• Dataset records:

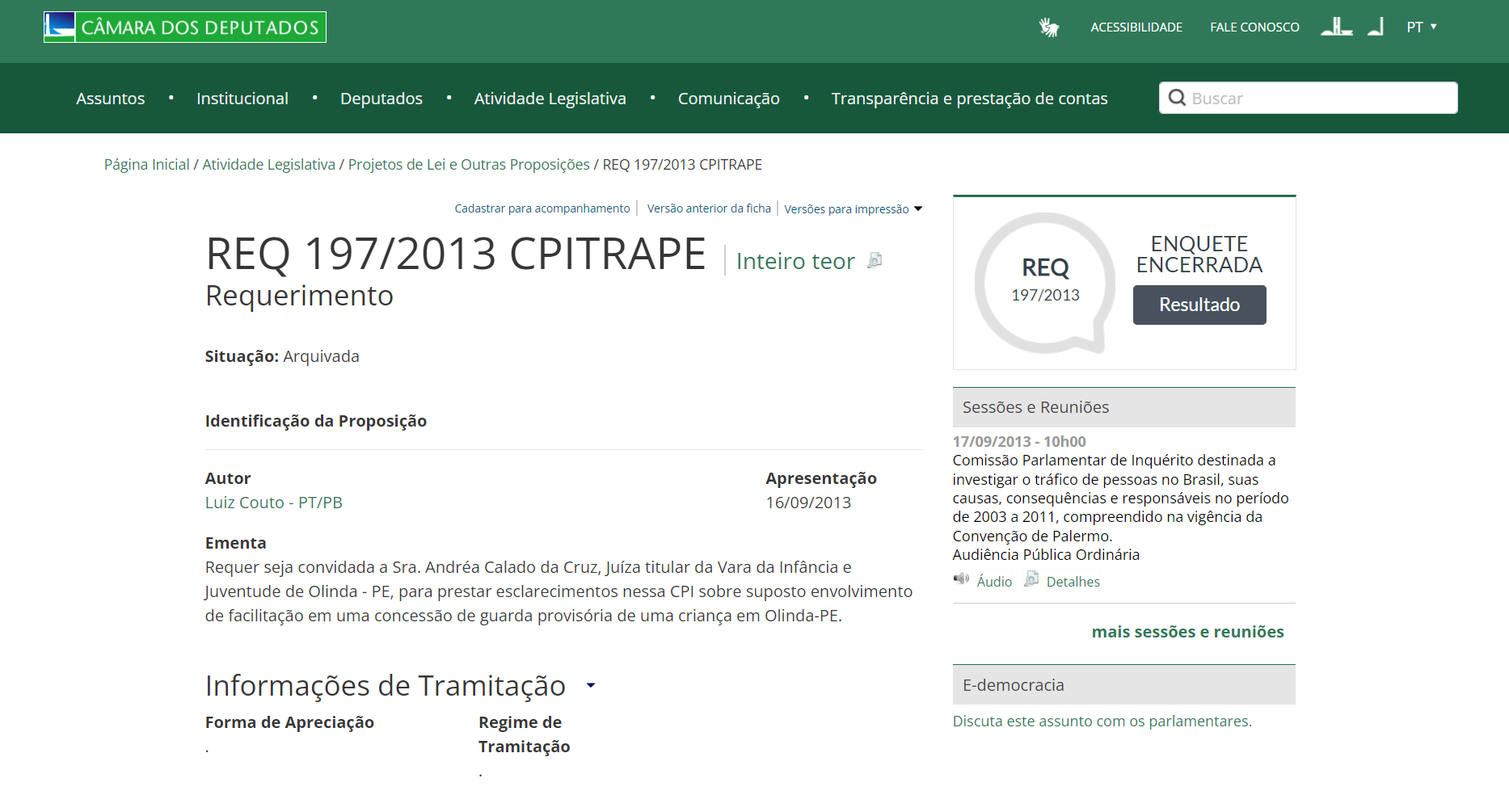Click Cadastrar para acompanhamento link
Viewport: 1509px width, 812px height.
[x=542, y=208]
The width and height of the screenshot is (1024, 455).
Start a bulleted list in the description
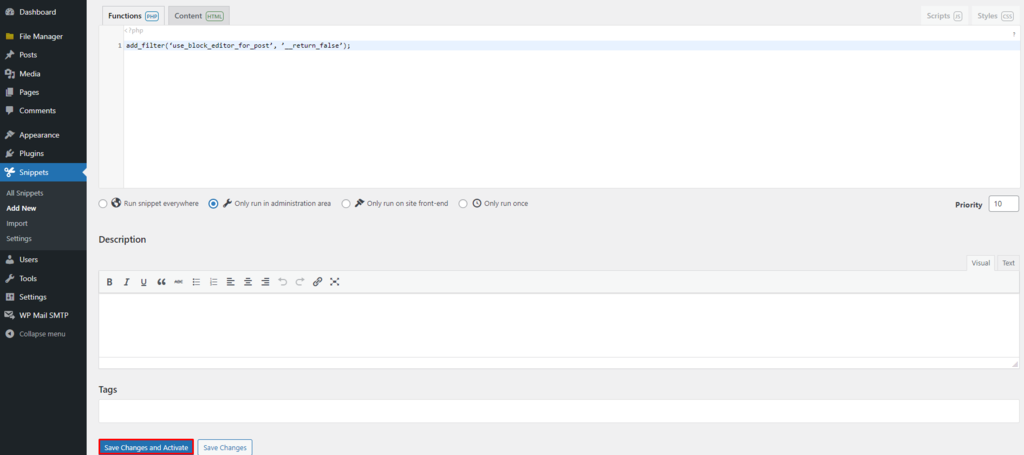tap(196, 282)
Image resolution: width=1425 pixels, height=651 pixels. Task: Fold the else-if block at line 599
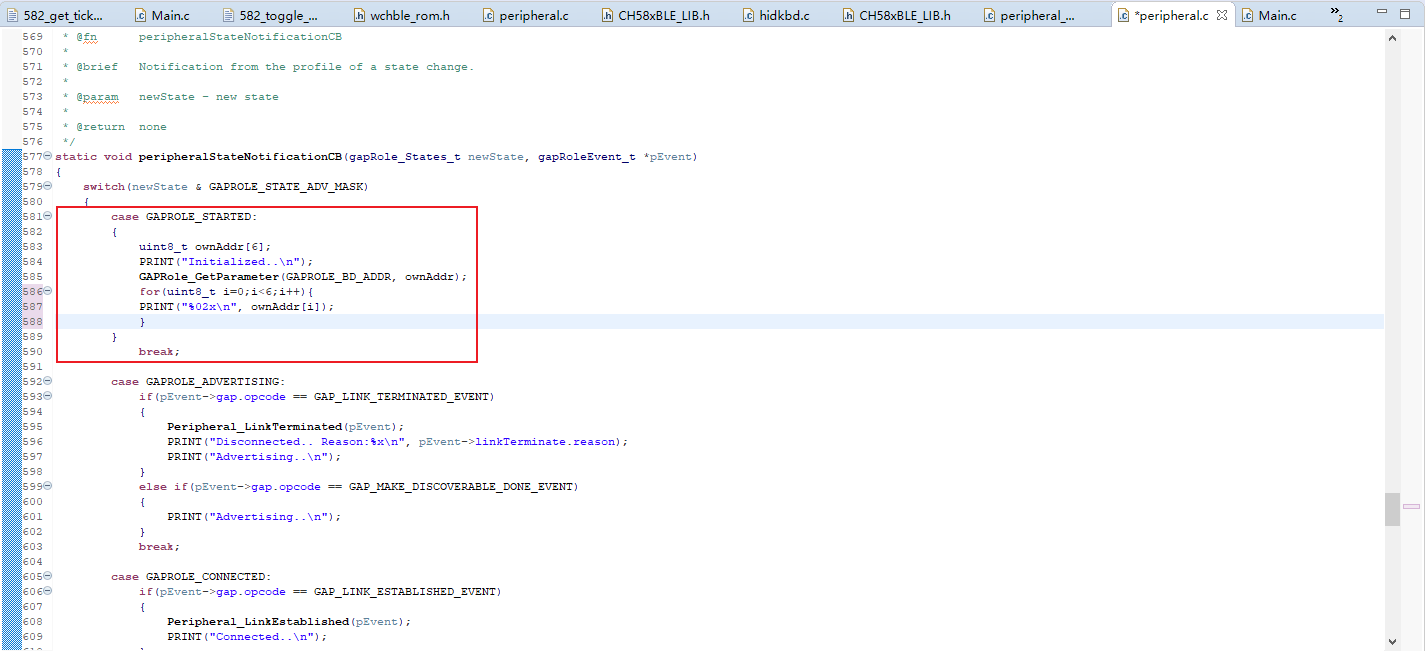(x=48, y=487)
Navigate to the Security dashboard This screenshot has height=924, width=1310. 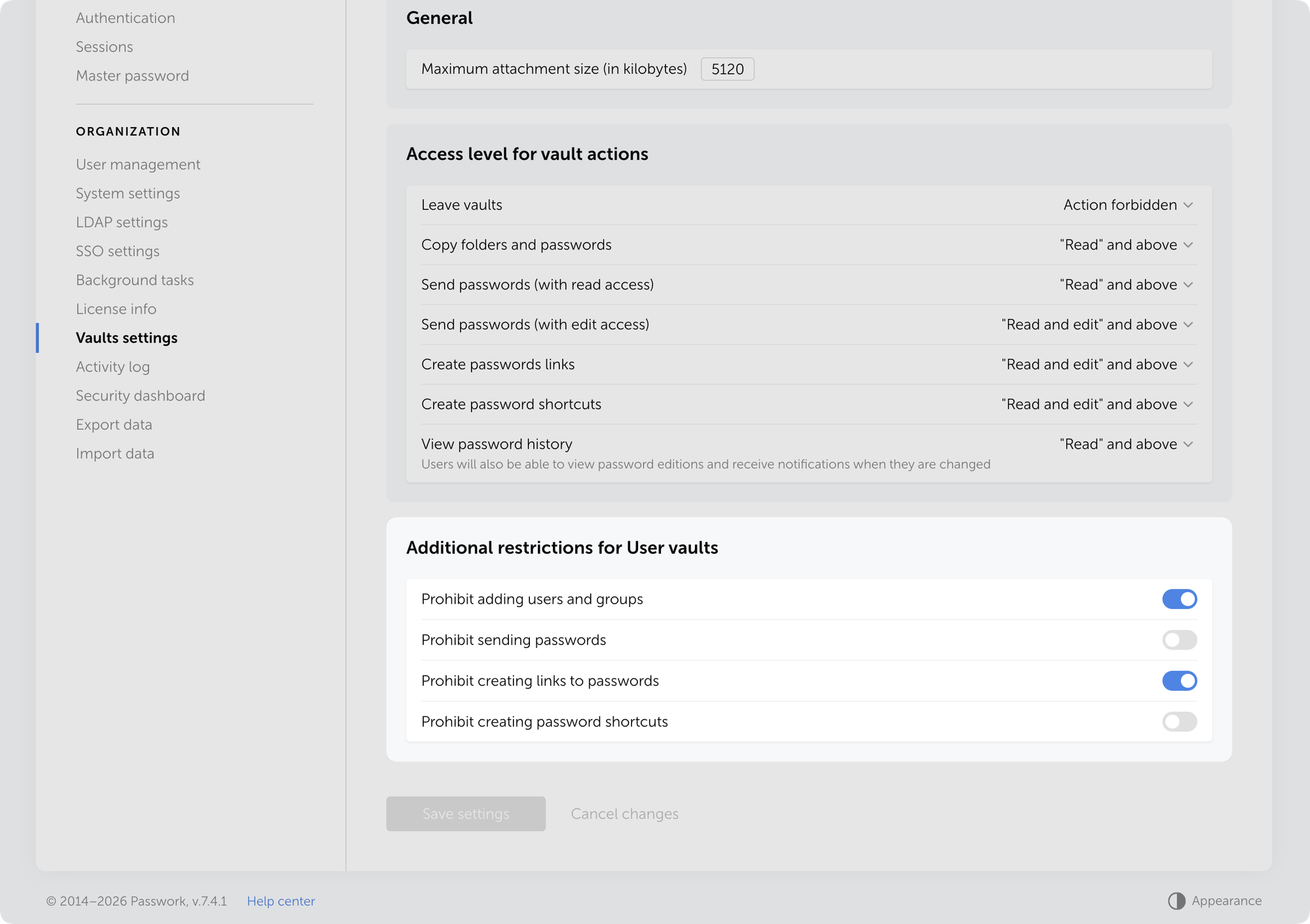click(140, 396)
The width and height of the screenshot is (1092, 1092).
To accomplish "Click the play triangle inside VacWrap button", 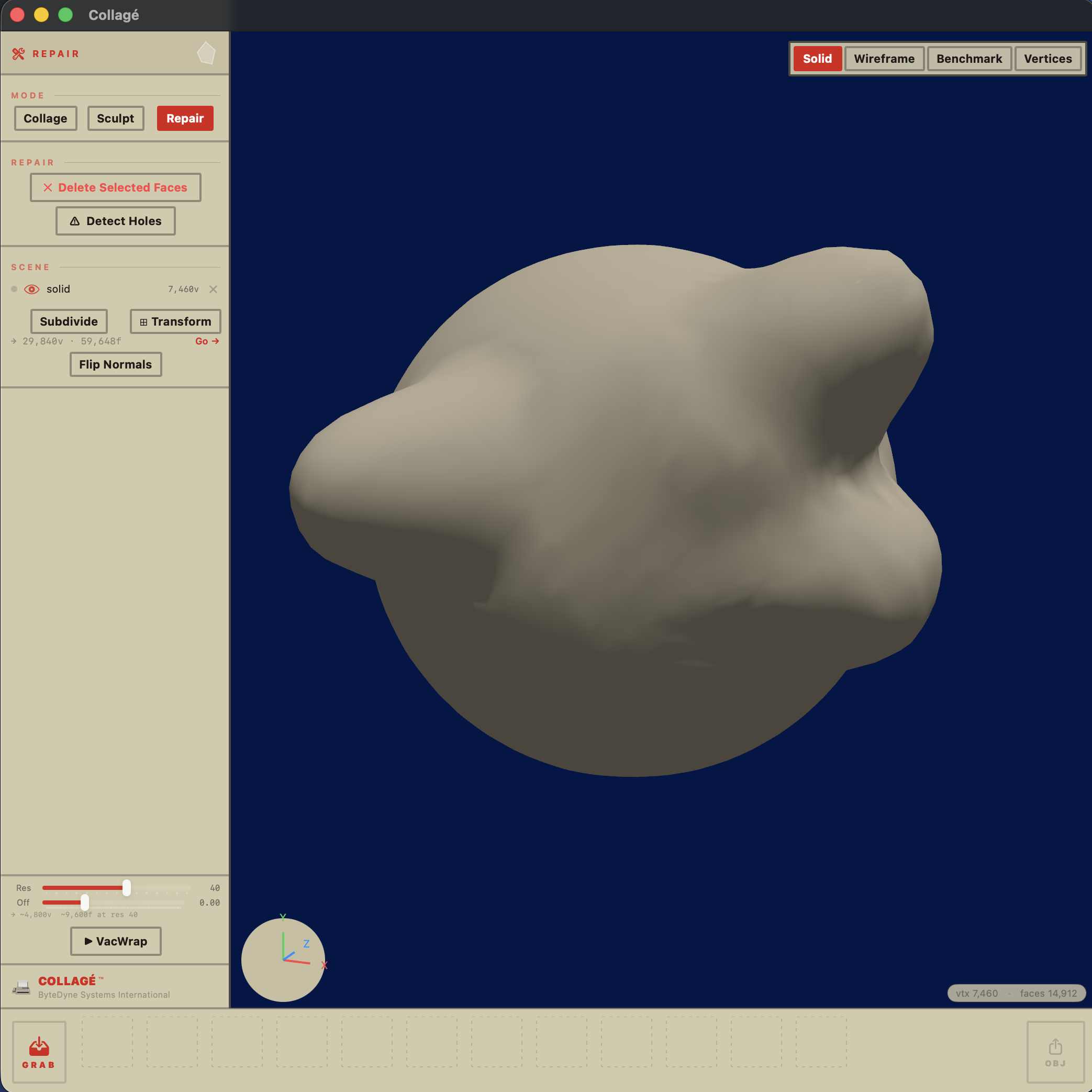I will (90, 941).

• Required work:
Reproduce the data word for word, starting at the line that contains "The width and height of the screenshot is (1024, 455)." and ending after the line that contains "(x=48, y=487)". Leave the pictures out of your answer.

• Output for this task:
The width and height of the screenshot is (1024, 455).
Start a bulleted list in the description
tap(196, 282)
Image resolution: width=1425 pixels, height=651 pixels. Task: Fold the else-if block at line 599
(x=48, y=487)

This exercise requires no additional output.